Gentile Tavecchio, quando si va nella casa di chi vince e convince…

Gentile signor presidente Tavecchio, lei rappresenta il calcio italiano e forse questo non è un complimento.
Bisognerebbe ricordare molto per spiegare e scrivere quello che il pianeta pallone ha sofferto.
La Juventus è una rappresentazione plastica di questo dolore, dopo 5 scudetti consecutivi e risultati sportivi di assoluto rilievo, si è costretti a coprire gli arredi di casa quando arriva la Nazionale a far visita.
E’ il ridicolo che domina il suo mondo, come quello della politica che si comporta allo stesso modo con i dittatori o gli ambasciatori di qualunque Bokassa. E’ il legame con l’atteggiamento suscitato negli altri a doverla insospettire. I salamelecchi si tramutano in coltellate, gli inchini in sbadigli annoiati di fronte a progetti che restano sempre tali e non assurgono mai alla realtà, alla vita.

Eppure lei signor presidente Tavecchio non sembra antipatico. Secondo alcuni anche questo potrebbe rappresentare un handicap, al pari dell’eloquio smozzicato e provinciale, o dei legami con padroni di club dall’aria di gangster.
Difendo il parlato anziano, la passione per il gioco, l’amore per la rotondità dovuta alla buona cucina. Non le faccio colpa per la rappresentazione sonnolenta e dovuta per una Federazione che ha vissuto poco tempo addietro una rivoluzione mai conosciuta prima. Non le faccio colpa del sistema che si fa condizionare dai cassonetti bruciati e dalle riunioni occulte nei circoli. Non le faccio colpa per l’emancipazione verso il meglio che non c’è.
Ma chiedo perché risponda sempre al comando di alcuni e mai alle richieste di giustizia che vengono da altri.

Il suo ufficio stampa è fatto di gente che lavora bene ed ha costruito sulle sabbie mobili della satira e dell’invettiva dei grandi giornali. Da parte nostra la vediamo come Don Abbondio, vaso di coccio in mezzo ad altri di rame, debole per costituzione e decisione altrui. Perché risulta inutile parlare di valori quando ci si nasconde dietro alle sentenze. Lei non ha riaperto il ‘Tavolo della pace’ pensato dal suo predecessore. Secondo noi lei ha deciso di far passare il tempo, attendere le scelte della politica e vedere quel che avviene. Il suo superiore di riferimento, il presidente del Coni Giovanni Malagò, è un altro signore dal sorriso di fronte alle beffe, dell’andamento sbattuto di quello che ha perso poker e vorrebbe rifarsi.

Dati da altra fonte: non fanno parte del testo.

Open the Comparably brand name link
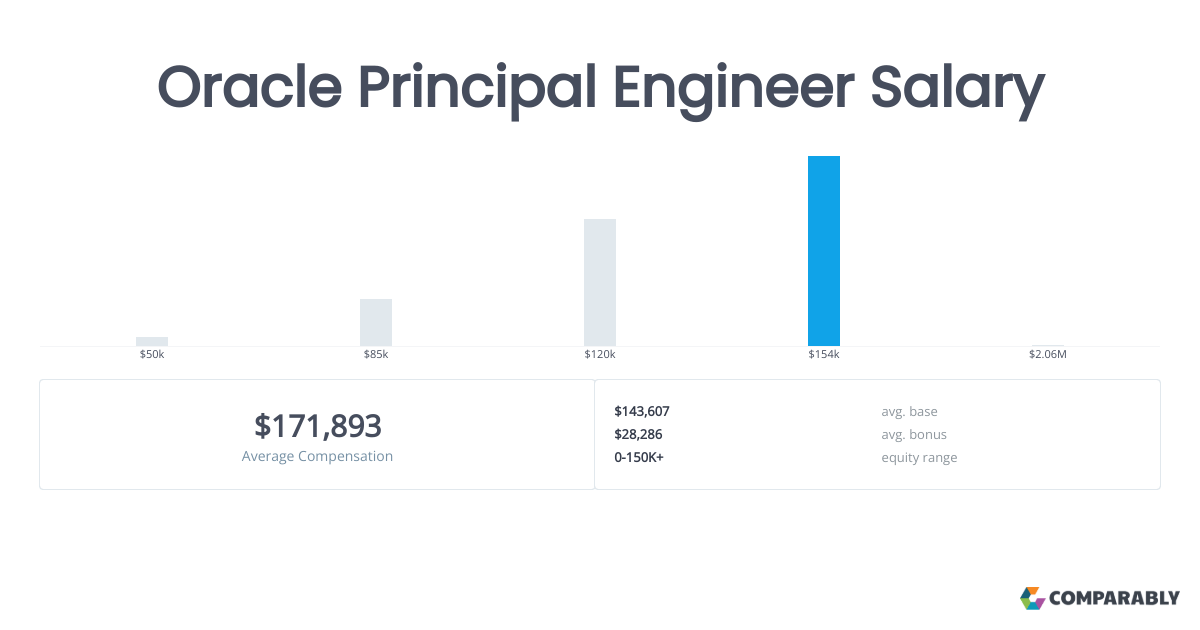Screen dimensions: 1200x630 [x=1114, y=599]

Gentile signor Tavecchio la prossima partita allo Juventus Stadium racconterà qualcosa. Non perché in panchina Conte ha lasciato il posto a Ventura. Non per quei drappi che copriranno meraviglie. E nemmeno per l’assenza o la presenza di chi s’immagina e spesso siede nella parte bassa della tribuna e quasi non fa più notizia. L’incontro dirà che forse le cose possono tornare a posto, perché sono passati anni e il tempo cura le ferite, anche quelle più profonde.
L’esempio è Paolo Maldini che dovrebbe tornare al Milan. Chi conosce le cose rossonere sa bene quanto sembrava impossibile fino a poco tempo addietro. Il peso dello sport, dell’affermazione giusta, vincerà sempre sul potere caduco di chi impone con la leva della sanzione, della punizione.

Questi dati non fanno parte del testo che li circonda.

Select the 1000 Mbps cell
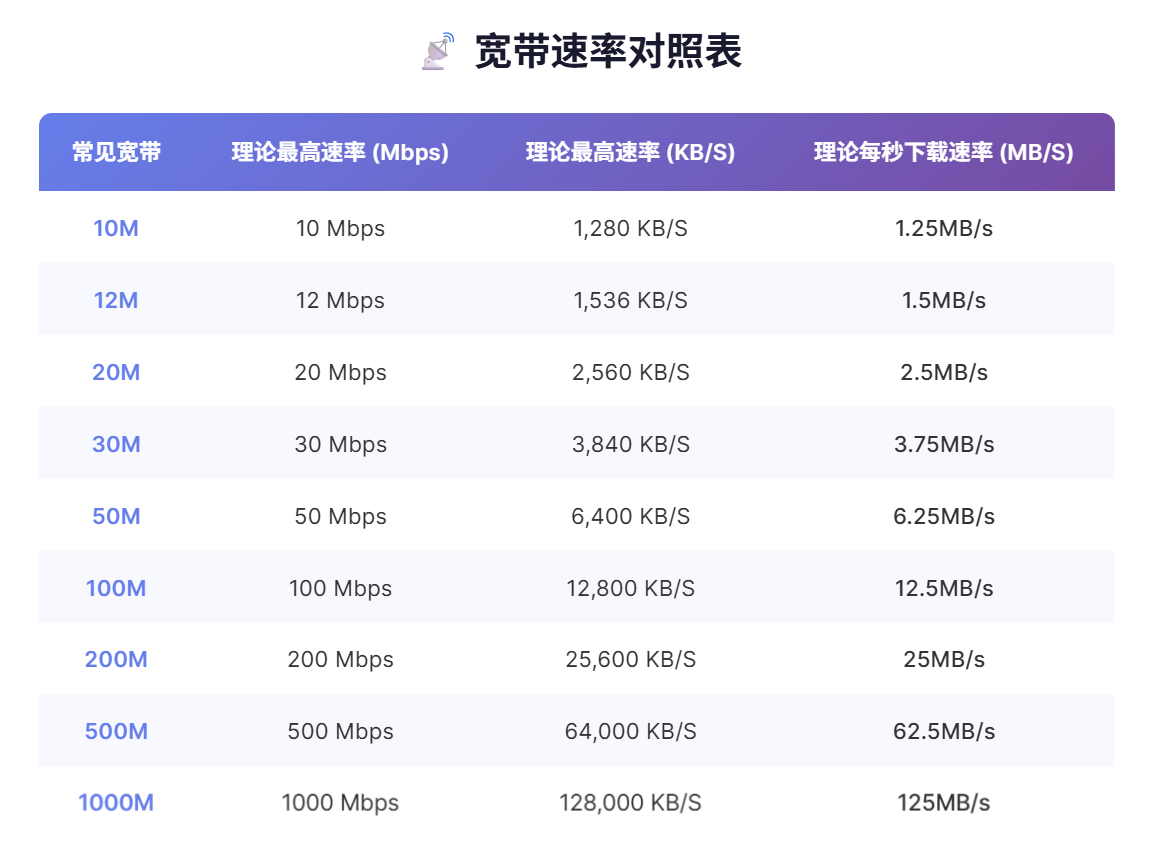The width and height of the screenshot is (1150, 866). pyautogui.click(x=340, y=802)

I novanta e più minuti sull’erba sono una occasione per ricordarsi bambini, innocenti, puliti.
I mondiali, gli europei, i campionati, devono essere occasioni di divertimento. Serve il sorriso, signor presidente. Quando si va nella casa di chi vince e convince, esportando meraviglie, si deve solo dire grazie. Senza suggerirle altro chiediamo di avere anche un po’ di coraggio. Si caccino a pedate quelli che vogliono il male di questa o quella squadra e si faccia il bene, secondo il testamento dell’immenso Artemio Franchi, e di quell’uomo che ha tenuto la sua foto bene in mostra, anche quando non faceva comodo farlo. Dicono si chiami Carlo.